SELECTED TEXT »
________________________
For the first time in human history, more than half the world’s population — about 3.9 billion people — live in cities. By 2050, the UN estimates that number will climb to 66 per cent.
“Urban populations are increasing at a pace that far outstrips the ability of governments to provide services,” says Jyoti Gondek, director of the Westman Centre for Real Estate Studies at the Haskayne School of Business. “This requires revisiting concepts like corporate social responsibility, stakeholder engagement and government accountability to ensure we find solutions.”
It also requires technical solutions to reduce and manage waste, harness clean energy and address our security in public spaces and in our homes.
Building deconstruction: demolishing demolition
When you want to build a new house or other structure, generally you tear down the old one and all the building materials — every two-by- four, scrap of drywall and kitchen sink — is carted off to the landfill.
________________________
DATA RECORDS »
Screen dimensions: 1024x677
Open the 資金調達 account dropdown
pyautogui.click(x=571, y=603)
________________________
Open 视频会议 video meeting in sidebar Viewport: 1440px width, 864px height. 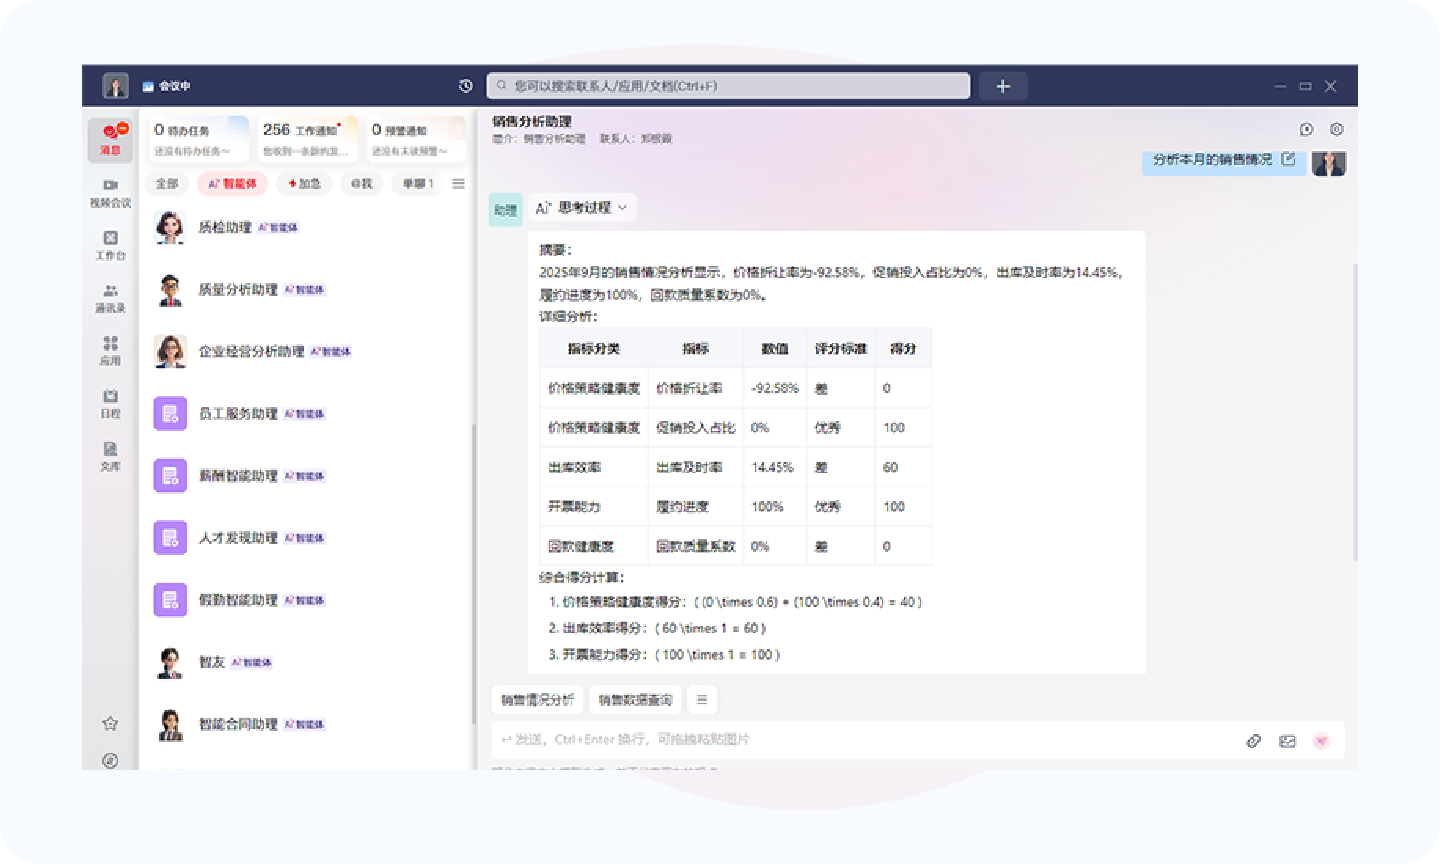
________________________
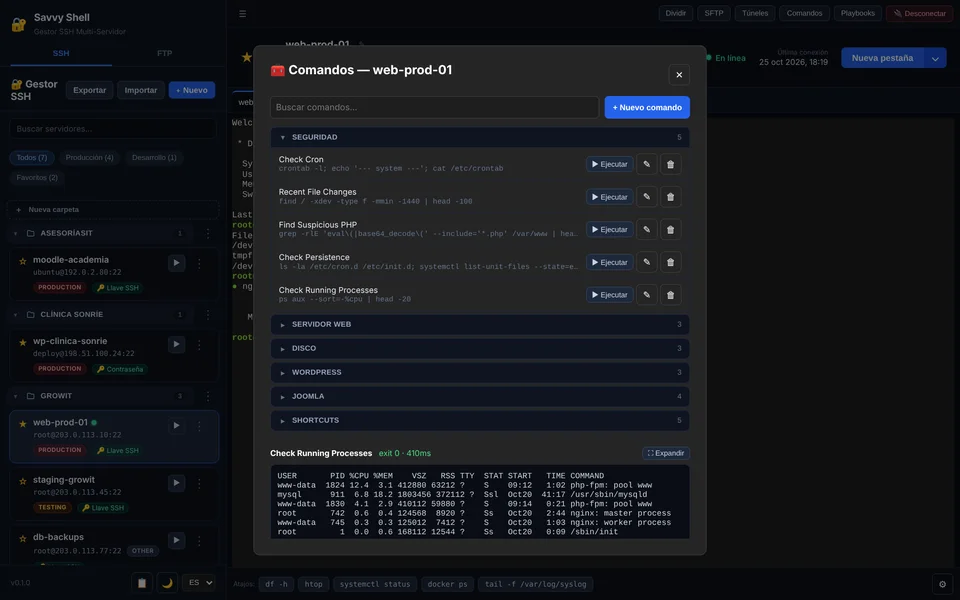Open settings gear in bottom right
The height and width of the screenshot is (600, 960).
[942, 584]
________________________
EXERCISES TO COMPLETE »
1. Decide whether each statement agrees with the passage on urban population growth: (a) More than half of the world's population now lives in cities. (b) The UN estimates that the urban share will reach 75 per cent by 2050. (c) Jyoti Gondek directs the Westman Centre for Real Estate Studies. For each, answer yes or no and quote the deciding words of the passage.
2. Write the next part of the passage on urban population growth, beginning after its final sentence about building materials being carted off to the landfill.

ANSWER SECTION »
1.
(a) Yes: "more than half the world’s population — about 3.9 billion people — live in cities"
(b) No: "By 2050, the UN estimates that number will climb to 66 per cent."
(c) Yes: "director of the Westman Centre for Real Estate Studies at the Haskayne School of Business"

2.
A house is made of a variety of materials, some of those can be recycled or diverted from the landfill and some cannot."
“It’s a big problem precisely because it’s such a small problem,” says Josh Taron, associate professor of architecture in UCalgary's Faculty of Environmental Design. “Demolition cost is one of the smallest costs for any individual project. However, when you start to add up all these individual projects, all of a sudden, you have a very big problem for cities.”
As much as 20 per cent of municipal landfills are full of construction and demolition waste — millions of tonnes. Taron is studying what’s in that waste. Working with the City of Calgary, architects, owners and demolition contractors, Taron studied a group of 15 houses that were scheduled for demolition to quantify the waste produced.
“Is there a difference between waste from a house that was built in 1910 versus a house that was built in 1950 or 1990?” he says. “A house is made of a variety of materials, some of those can be recycled or diverted from the landfill and some cannot. But how do you actually keep track of those things? How do you start to understand them?”
Taron is working on a model for quantifying demolition waste. By knowing what sort of waste and how much a given building might produce, municipalities will be better able to plan for the future. “By identifying buildings that are about to become waste, cities can take proactive measures to mitigate those effects,” he explains.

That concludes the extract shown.